- [EXERCISE OBJECTIVE]
What is the number of lines in the records below holding the string "arrow"? Reply with it and nothing else.

- [DATA PROVIDED]
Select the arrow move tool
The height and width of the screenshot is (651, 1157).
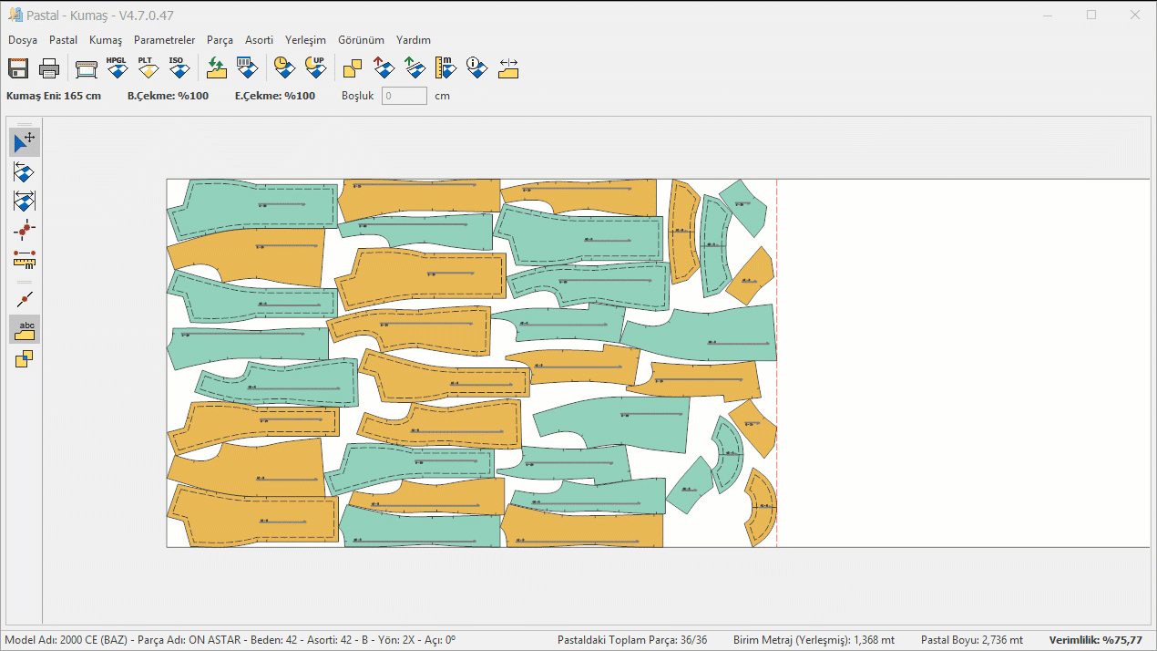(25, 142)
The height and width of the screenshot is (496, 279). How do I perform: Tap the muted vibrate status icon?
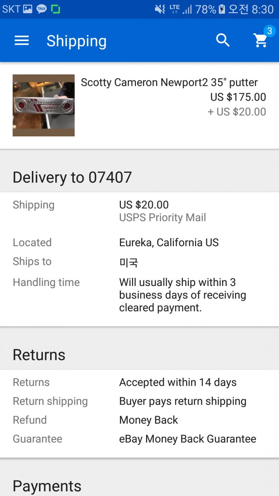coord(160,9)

---

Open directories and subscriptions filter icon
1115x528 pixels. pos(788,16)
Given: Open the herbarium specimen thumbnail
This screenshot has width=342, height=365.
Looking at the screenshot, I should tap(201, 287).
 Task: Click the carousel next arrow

- [RESULT FOR THIS EXERCISE]
2